Docutap - An Advanced HIPAA/HITECH Urgent Care Solution in the Cloud

Challenge

Continued growth and costs led to the need for the scalability and flexibility of the public cloud while maintaining HIPAA/ HITECH regulatory compliance.

Selection Criteria

In addition to HIPAA/HITECH experience and a strong relationship with AWS, DocuTAP sought a provider with the right technical and cultural fit.

Result

Realized a highly secure, cloud-based HIPAA compliant solution that could scale for future growth while maintaining compliance requirements.

The Challenge

DocuTAP has always recognized the advantages of the Cloud and ran its application on a private cloud for a number of years. As DocuTAP continued to grow, it became apparent that a move to a public cloud would benefit the company and its customers. A public cloud would allow DocuTAP to focus on its software and services, rather than investing in and managing IT infrastructure. There were inherent financial benefits derived from moving to a public cloud (e.g. switch from CAPEX to OPEX spend) but more importantly, the public cloud provided DocuTAP and its customers the scalability and flexibility they required. Security advancements in the public cloud also provided DocuTAP a comfort level in making the move, particularly given DocuTAP and its customers were subject to HIPAA/HITECH regulatory compliance.

DocuTAP’s search for the right Cloud provider included the leading public clouds, such as Microsoft Azure, Google, and Amazon Web Services. Key criteria for selection included the security stance and maturity of the security model, as well as the robustness of the cloud provider’s partner ecosystem. According to Brad Reimer, DocuTAP CIO, “we knew that once we committed to a public cloud, the provider would need a healthy partner ecosystem we could choose from to help manage the cloud in a secure manner, according to HIPAA/HITECH compliance regulations. This was something we did not want to manage on our own.”

Having conducted their due diligence, DocuTAP chose Amazon Web Services (AWS) as their public cloud. DocuTAP discovered that AWS had the right combination of public cloud robustness, the maturity of their security model, and security-focused partners with experience and knowledge of the healthcare market. Reimer stated, “the partner ecosystem around AWS is much healthier than it is around Google and Azure, especially with partners that can help us from the security standpoint, who have experience in healthcare and HIPAA regulations and are able to implement and manage those on the cloud.”

The Solution

As AWS and DocuTAP began to engage, the Healthcare group within AWS identified a handful of partners for DocuTAP to evaluate. Four partners were shortlisted and among them was Connectria. Systems security and HIPAA/HITECH compliance had to be first and foremost on the minds of the partners. As DocuTAP progressed through its assessment, it became clear that Connectria stood above the rest.

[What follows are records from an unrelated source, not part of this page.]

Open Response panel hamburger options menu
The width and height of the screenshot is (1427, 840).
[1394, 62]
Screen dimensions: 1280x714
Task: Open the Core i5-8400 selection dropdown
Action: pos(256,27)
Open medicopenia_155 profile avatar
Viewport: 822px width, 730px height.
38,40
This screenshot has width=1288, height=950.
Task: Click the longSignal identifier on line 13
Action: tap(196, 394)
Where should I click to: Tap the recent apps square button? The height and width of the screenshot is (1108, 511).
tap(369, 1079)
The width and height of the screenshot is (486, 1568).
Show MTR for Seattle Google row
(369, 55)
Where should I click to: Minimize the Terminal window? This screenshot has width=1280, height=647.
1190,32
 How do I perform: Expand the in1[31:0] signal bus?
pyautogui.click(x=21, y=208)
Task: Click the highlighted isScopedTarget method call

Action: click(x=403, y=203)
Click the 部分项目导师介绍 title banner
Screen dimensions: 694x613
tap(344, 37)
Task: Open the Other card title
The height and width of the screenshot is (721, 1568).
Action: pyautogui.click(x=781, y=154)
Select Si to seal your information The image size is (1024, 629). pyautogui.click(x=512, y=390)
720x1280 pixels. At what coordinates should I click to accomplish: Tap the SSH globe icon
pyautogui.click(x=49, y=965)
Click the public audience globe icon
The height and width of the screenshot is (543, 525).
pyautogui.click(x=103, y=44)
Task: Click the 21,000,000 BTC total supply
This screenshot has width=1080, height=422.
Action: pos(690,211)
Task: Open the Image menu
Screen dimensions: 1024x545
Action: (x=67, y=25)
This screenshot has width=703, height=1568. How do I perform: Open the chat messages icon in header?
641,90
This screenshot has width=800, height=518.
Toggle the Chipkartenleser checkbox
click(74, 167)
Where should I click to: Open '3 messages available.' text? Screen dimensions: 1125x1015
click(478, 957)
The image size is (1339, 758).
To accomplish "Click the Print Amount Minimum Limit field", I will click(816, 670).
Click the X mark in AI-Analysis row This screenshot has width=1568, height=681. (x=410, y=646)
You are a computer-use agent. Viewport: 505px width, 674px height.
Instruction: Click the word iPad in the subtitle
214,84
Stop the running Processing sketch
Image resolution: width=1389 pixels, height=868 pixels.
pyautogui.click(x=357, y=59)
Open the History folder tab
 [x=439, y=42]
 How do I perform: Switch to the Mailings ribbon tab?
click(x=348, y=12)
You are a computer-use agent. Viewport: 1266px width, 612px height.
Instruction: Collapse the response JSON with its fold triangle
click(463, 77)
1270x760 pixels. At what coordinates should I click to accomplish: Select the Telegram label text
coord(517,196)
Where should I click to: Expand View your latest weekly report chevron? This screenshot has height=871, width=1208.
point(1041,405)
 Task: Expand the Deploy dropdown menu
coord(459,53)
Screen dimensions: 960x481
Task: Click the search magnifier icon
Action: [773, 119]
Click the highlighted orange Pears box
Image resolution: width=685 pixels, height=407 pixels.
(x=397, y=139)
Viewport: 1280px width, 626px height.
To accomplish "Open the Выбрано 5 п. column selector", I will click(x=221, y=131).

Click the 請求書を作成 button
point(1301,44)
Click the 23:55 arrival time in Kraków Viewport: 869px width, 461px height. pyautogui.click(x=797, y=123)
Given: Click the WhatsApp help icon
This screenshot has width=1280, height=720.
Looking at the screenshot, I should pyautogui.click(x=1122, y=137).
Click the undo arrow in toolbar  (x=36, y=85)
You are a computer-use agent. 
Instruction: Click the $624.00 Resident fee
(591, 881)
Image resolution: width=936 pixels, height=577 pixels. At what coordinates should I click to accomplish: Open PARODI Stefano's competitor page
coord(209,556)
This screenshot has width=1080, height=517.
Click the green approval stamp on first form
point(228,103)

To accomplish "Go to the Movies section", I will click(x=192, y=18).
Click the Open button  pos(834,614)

“We felt Connectria had a firm understanding of the healthcare regulatory space,” noted Reimer. “Connectria could not only build a secure environment but understood why they’re building a secure environment and how to build it in a way to meet regulations. It was evidentthat Connectria was a partner who could help DocuTAP’s up to its game,’ and not someone that we were going to have to tell what needed to be done. Other considered partners treated security and compliance as an afterthought, or they could speak a good game but not truly understand it. We could just tell security and compliance was at the core of what Connectria was doing, they understood it, it was how they built their own system, their own cloud platform, and took that same knowledge and experience to the AWS Cloud.”

Other factors for choosing Connectria included Amazon’s confidence in Connectria, Connectria’s partnership approach (as opposed to a statement of work or project-driven), and culture match. DocuTAP was impressed by the level of confidence AWS had in Connectria. AWS described Connectria as an upcoming powerhouse in the AWS partner community, particularly within the healthcare segment. DocuTAP could tell AWS was behind Connectria and was a key factor in their decision.

DocuTAP felt their culture was similar to that of Connectria’s. Both focus upon people, family, and community, not simply the employer versus employee dynamic. DocuTAP could tell that Connectria’s “No Jerks Allowed” culture was tangible through their approach, attitude, and actions. It was important to DocuTAP to have team members on both sides able to partner and hold each other’s best interests in mind when trying to achieve a goal rather than the typical vendor-client relationship.

The Results

DocuTAP is an organization that does not rest on its laurels. Constantly striving to improve its software and services, DocuTAP has enhanced its Urgent Care solution for current and future customers. Partnering with Amazon Web Services, the world’s leading public cloud, as well as Connectria, the leader in HIPAA/HITECH Managed Services, DocuTAP’s customers will benefit from a highly scalable, secure, cloud-based solution which helps them achieve and maintain compliance. It’s a solution that will support the growth of DocuTAP and is customers for years to come.